Joker, critique
Image Warner Bros
Culture

Alors, il va vraiment terroriser la ménagère ce Joker ?

Calmez-vous, le film de Todd Phillips n’est ni un plaidoyer masculiniste, ni un guide de survie en milieu incel, et encore moins un appel à l’insurrection. Juste un film plutôt moyen.
Marc-Aurèle Baly
Paris, FR

L’hystérie autour de Joker aura opéré en deux temps. Fin août d’abord, à la Mostra de Venise, où les premiers spectateurs louèrent le dynamitage de la forme du film de super-héros ainsi que l’interprétation hallucinée de Joaquin Phoenix, et où le film finit par remporter le Lion d’or – et des nuées de prédictions pour la course aux Oscars. Parallèlement, de manière moins éclatante et plus souterraine, certaines voix discordantes s’inquiétaient du potentiel toxique du film, de son appel à la violence ainsi que de sa supposée duplicité morale.

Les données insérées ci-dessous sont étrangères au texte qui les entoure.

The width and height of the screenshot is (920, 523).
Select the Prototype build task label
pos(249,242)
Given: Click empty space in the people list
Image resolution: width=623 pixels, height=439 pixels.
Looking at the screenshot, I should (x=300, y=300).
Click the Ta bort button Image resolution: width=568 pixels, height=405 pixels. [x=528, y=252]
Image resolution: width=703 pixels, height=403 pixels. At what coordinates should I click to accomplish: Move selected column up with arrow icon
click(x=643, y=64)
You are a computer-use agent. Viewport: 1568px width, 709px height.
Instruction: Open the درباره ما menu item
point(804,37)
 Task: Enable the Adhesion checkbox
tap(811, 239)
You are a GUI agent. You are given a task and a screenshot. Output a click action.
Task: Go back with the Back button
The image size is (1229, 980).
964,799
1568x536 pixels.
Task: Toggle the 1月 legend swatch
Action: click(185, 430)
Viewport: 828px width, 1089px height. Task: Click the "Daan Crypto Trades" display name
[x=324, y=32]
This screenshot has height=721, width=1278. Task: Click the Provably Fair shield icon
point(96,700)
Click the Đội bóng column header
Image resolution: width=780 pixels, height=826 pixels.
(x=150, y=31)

Le festival de Toronto, à peine quelques jours plus tard, agit comme une sorte de détonateur après la première mèche allumée : accueilli de manière plutôt glaciale par la critique, cette dernière s’empressa de l’affubler de tous les noms d’oiseaux possibles : masculiniste, incel-friendly, pâle copie de Taxi Driver et de La Valse des Pantins de Scorsese, performance outrée de Joaquin Phoenix, apologie du terrorisme blanc, et surtout film totalement irresponsable, ne tranchant pas entre héroïsation du mal et dénonciation des violences institutionnelles. Comme si à l’arrivée, on avait oublié qu’on n’avait affaire « qu’à » une œuvre de fiction.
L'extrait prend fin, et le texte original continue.